Personal information
- Full name: Gastón Alejandro Sessa
- Date of birth: 15 April 1973 (age 53)
- Place of birth: La Plata, Argentina
- Height: 1.90 m (6 ft 3 in)
- Position: Goalkeeper

Senior career*
- Years: Team / Apps / (Gls)
- 1993–1995: Estudiantes / 6 / (0)
- 1995–1997: Huracán Corrientes / 34 / (0)
- 1997–1998: Rosario Central / 37 / (0)
- 1998–1999: Racing Club / 36 / (0)
- 1999–2000: River Plate / 2 / (0)
- 2000–2001: Racing Club / 34 / (0)
- 2001–2007: Vélez Sársfield / 160 / (0)
- 2004: → UD Las Palmas (loan) / 12 / (0)
- 2007–2008: Barcelona SC / 31 / (0)
- 2008–2011: Gimnasia La Plata / 95 / (0)
- 2011–2013: Boca Unidos / 71 / (0)
- 2013–2015: Villa San Carlos / 56 / (0)
- 2015: Boca Unidos / 30 / (0)
- 2016: Villa San Carlos / 16 / (0)
- 2018: Atlético Chascomús / – / (–)
- 2022: Peñarol de Olmos / – / (–)
- 2024: Deportivo Chascomús / – / (–)
- Total:  / 620 / (0)

= Gastón Sessa =

Argentine footballer (born 1973)

Gastón Alejandro Sessa (born 15 April 1973 in La Plata) is an Argentine former professional footballer who played as a goalkeeper.

==Club career==
Sessa started his career with local club Estudiantes in 1993 before moving down a division to join Huracán Corrientes in 1995. His first major honour as a player came in the 1995/1996 season when he helped Huracán win promotion to the Primera División Argentina by winning the Primera B Nacional.

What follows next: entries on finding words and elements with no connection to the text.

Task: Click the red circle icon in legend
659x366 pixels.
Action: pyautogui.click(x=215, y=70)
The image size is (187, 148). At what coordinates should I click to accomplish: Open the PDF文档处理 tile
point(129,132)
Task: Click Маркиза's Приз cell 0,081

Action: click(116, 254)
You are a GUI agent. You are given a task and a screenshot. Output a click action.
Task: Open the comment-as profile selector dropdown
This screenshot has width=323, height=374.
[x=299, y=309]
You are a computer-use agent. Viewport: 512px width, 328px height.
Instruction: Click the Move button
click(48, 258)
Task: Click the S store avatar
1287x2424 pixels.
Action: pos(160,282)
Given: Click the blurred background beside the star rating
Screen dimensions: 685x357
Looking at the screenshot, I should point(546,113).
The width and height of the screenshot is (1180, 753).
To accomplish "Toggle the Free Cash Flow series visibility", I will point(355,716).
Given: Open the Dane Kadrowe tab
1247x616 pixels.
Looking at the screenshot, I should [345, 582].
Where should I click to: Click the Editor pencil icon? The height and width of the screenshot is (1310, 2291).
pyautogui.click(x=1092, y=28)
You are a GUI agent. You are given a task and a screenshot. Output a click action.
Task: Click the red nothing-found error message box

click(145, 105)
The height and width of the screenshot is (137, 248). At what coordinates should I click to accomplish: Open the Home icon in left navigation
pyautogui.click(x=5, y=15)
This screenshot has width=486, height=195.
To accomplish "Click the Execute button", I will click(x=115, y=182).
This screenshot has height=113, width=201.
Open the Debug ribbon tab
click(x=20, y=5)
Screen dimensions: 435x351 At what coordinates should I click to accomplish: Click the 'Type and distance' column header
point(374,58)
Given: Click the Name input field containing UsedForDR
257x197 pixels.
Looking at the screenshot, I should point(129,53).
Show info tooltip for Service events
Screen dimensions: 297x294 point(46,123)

After one season playing with Huracán in the Primera he moved to Rosario Central and then Racing Club. In 1999, he joined River Plate where he was part of the squad that won back to back the Apertura 1999 and Clausura 2000 championships. He was a substitute for Roberto Bonano in both tournaments. In 2000, he rejoined Racing for another season before moving on to Vélez Sársfield. In 2004, he had a loan spell with UD Las Palmas in Spain before returning to Velez. In 2005, he helped Velez to claim the Clausura 2005.

In 2007, Sessa decided to seek a new challenge by moving to Ecuador and signing a 2-year contract to join Barcelona Sporting Club. He then returned to Argentina in 2008 to play for Gimnasia y Esgrima La Plata.

Sessa has a history of disciplinary and anger problems which ultimately led to his departure from Vélez Sársfield. In one occasion he kicked Boca Junior's striker Rodrigo Palacio in the face, prompting his sending off and awarding a penalty kick for Boca. His actions received high criticism from the media, being labeled as a "butcher", a common designation in Argentina for players who commit violent fouls.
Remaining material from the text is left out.